I am doing different data processing operations over a big dataset (approx 50M rows per 14 columns, some of them being strings of no more than 14 characters) using arrow. I have used open_dataset to manipulate the data using arrow. After doing several operations, I am able to call compute on a final dataset I use before some grouping and summarising operations within a for loop.
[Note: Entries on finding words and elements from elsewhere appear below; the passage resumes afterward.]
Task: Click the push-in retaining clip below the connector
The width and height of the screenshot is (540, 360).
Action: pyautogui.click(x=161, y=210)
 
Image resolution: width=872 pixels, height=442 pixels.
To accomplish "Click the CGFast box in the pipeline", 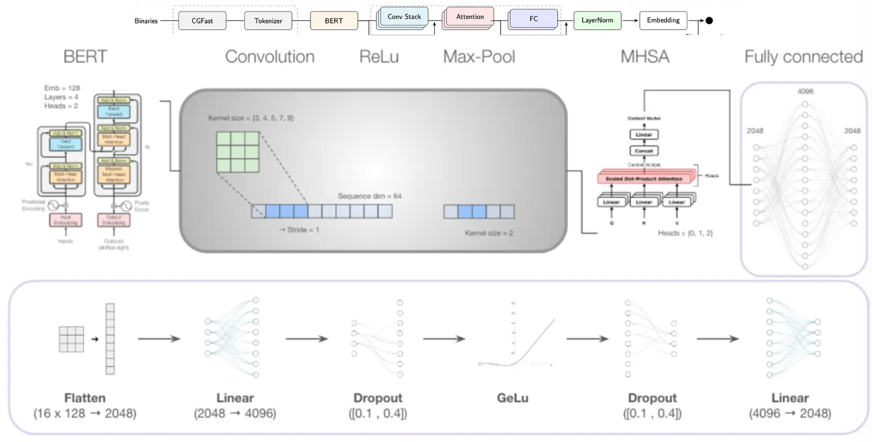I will (202, 21).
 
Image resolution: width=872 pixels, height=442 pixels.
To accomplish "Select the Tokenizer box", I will (268, 21).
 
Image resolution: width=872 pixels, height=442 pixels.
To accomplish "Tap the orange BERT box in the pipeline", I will (334, 21).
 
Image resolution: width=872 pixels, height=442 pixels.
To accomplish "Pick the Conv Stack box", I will (404, 17).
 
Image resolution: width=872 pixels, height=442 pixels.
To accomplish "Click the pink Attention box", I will (470, 17).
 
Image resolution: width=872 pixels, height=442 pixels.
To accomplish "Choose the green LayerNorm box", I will (597, 20).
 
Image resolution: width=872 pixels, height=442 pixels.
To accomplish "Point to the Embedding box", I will (663, 20).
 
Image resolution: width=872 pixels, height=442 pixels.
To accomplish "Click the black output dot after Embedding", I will (709, 20).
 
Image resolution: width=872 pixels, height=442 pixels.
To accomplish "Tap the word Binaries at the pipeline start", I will (146, 21).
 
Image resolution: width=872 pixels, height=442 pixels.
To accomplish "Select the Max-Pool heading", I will (479, 57).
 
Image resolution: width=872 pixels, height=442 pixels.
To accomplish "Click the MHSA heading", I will (644, 57).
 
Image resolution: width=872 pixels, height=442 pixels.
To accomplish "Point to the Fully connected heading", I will (803, 57).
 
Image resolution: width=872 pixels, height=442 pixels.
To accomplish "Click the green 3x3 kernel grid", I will (238, 152).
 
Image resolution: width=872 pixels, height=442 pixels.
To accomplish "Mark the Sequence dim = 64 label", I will (369, 196).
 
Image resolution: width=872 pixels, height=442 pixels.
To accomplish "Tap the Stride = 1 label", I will (299, 230).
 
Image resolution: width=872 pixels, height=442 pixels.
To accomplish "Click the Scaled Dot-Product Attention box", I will (644, 179).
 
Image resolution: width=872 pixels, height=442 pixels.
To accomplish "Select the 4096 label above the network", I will (805, 92).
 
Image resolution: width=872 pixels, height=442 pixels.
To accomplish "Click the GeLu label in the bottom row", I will (512, 398).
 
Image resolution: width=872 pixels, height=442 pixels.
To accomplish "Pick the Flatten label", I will (85, 398).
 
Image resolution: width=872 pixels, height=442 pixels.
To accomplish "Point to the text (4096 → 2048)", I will (790, 413).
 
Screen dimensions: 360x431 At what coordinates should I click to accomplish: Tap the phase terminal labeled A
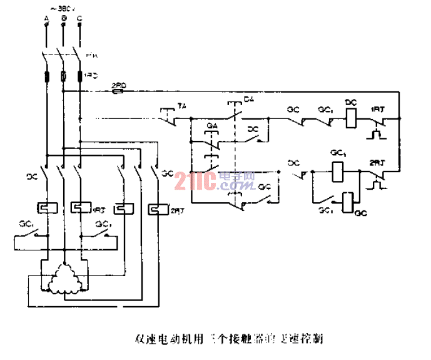(47, 23)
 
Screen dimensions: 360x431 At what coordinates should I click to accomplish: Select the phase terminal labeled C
(79, 23)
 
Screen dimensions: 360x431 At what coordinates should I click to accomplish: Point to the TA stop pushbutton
(168, 115)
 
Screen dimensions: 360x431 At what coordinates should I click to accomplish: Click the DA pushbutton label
(249, 100)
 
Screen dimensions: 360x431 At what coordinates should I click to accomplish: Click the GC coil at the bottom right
(347, 201)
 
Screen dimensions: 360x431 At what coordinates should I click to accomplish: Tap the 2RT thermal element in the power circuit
(157, 208)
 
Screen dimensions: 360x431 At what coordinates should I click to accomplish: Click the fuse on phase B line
(63, 76)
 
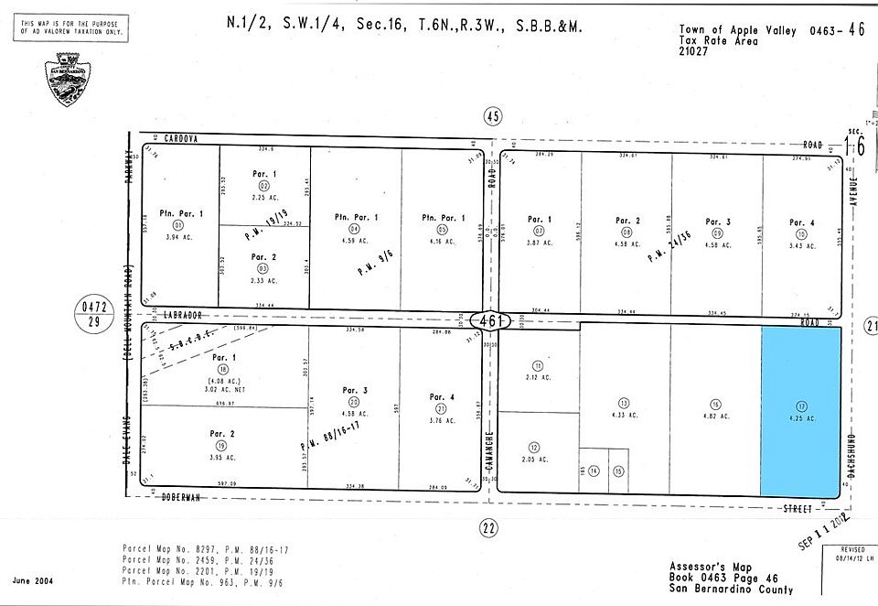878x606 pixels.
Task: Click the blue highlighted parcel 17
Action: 801,412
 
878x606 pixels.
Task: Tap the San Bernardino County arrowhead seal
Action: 67,80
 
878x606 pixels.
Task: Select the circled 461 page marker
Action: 492,322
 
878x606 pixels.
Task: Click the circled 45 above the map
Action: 493,116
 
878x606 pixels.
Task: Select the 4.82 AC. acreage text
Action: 715,416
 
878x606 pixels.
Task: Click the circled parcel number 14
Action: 594,471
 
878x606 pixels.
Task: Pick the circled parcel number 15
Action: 618,471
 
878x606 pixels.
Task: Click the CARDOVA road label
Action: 182,138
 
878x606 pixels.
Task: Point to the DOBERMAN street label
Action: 182,497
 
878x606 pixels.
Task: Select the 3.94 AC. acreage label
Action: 178,237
Based on this dataset, the code is the following:
Note: summarise_numeric is a custom function that summarises several variables
geo_groupings <- list(national = "", 
                      region = "region",
                      zip_code = "Zip Code")
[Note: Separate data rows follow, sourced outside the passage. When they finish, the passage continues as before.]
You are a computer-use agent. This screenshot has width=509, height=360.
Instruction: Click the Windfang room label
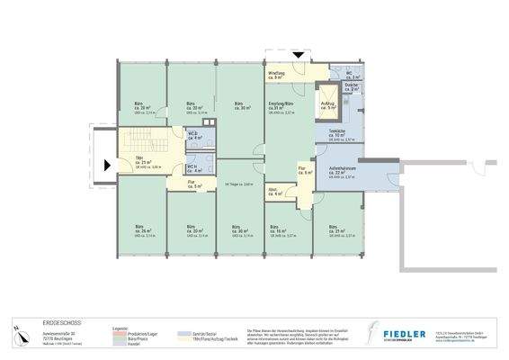click(275, 75)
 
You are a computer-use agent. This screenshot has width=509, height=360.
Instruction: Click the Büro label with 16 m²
click(281, 229)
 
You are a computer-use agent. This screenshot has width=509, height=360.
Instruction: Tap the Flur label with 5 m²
click(192, 184)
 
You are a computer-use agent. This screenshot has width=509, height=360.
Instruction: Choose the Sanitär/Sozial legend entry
click(200, 330)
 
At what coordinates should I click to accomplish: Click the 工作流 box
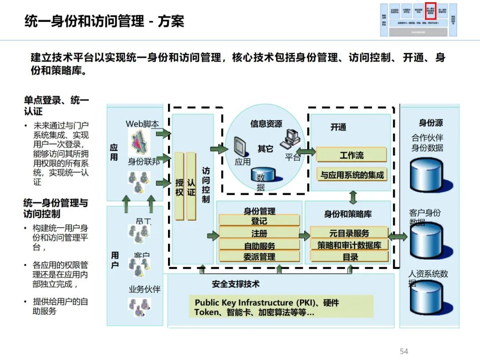[351, 155]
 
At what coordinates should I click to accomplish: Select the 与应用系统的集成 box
[351, 175]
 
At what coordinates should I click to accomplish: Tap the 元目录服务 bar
[349, 233]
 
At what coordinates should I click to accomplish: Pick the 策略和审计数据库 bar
[349, 245]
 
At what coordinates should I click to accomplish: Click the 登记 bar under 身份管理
[259, 221]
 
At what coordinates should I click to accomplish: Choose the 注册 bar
[259, 233]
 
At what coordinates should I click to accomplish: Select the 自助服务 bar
[259, 245]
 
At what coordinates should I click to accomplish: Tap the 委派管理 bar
[259, 256]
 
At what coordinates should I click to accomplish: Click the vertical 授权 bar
[179, 187]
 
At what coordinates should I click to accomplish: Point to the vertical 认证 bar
[191, 187]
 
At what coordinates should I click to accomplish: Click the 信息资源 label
[266, 124]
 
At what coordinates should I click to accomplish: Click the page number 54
[404, 351]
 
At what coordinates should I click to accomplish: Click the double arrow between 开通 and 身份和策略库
[353, 197]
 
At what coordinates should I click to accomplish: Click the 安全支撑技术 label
[236, 284]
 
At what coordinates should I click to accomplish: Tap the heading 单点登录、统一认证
[56, 106]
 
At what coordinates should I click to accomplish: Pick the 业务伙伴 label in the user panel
[144, 289]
var_groupings <- list(unsegmented = "",
                      no_gender = c("Age"),
                      no_age = c("Gender"),
                      all_variables = c("Gender", "Age"))
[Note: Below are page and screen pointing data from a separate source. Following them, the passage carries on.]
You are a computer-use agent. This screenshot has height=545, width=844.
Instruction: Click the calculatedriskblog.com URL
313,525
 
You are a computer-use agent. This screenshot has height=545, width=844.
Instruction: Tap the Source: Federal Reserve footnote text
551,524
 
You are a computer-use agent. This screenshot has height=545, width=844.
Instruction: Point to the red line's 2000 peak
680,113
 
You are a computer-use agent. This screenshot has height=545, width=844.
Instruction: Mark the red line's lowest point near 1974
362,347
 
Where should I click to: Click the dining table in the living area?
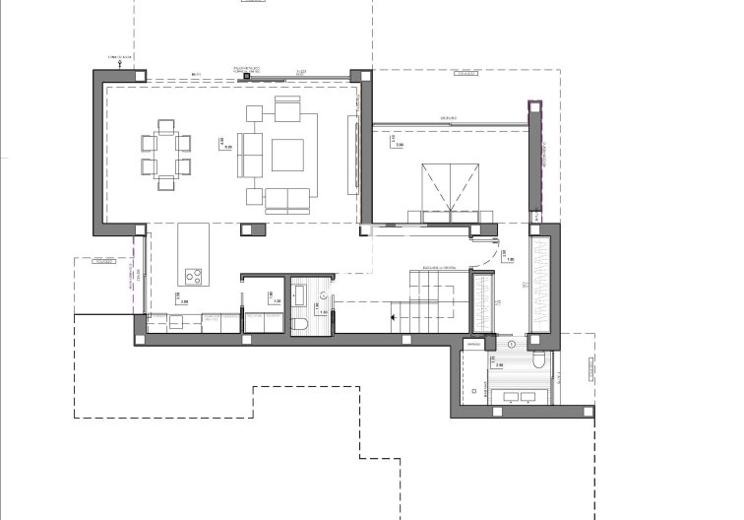(165, 155)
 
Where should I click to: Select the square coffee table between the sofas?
(288, 155)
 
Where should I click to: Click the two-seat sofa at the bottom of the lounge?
(285, 200)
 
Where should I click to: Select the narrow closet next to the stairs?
(482, 305)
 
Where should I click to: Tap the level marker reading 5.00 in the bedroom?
(397, 145)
sales <- sales %>% compute()
# 3.2 Variables creation:
for (geo_group in names(geo_groupings)){
  for (var_group in names(var_groupings)){
    groups <- c("date", "customer")
    if (var_group != "unsegmented") groups <- c(groups, var_groupings[[var_group]])
    if (geo_group != "national") groups <- c(groups, geo_groupings[[geo_group]])
    groups <- rlang::syms(groups)
    
    stacked <- sales %>% 
      group_by(!!!groups[1:length(groups)]) %>% 
      summarise_numeric() %>% 
      mutate(Segment = tolower(paste(!!!groups[2:length(groups)], sep = "_"))) %>% 
      relocate(Segment, .after = "date") %>% 
      # We collect because there is not an implementation of tidyr::pivot_wider
      # for the arrow package yet
      collect()
Then I get the following error:
#> Error in `compute.arrow_dplyr_query()`:
#> ! Out of memory: realloc of size 8589934656 failed
The code works perfectly, the only issue is memory reallocation. I need to call collect because then I need to apply pivot_wider to stacked and this is not implemented as of arrow 11.0.0.3.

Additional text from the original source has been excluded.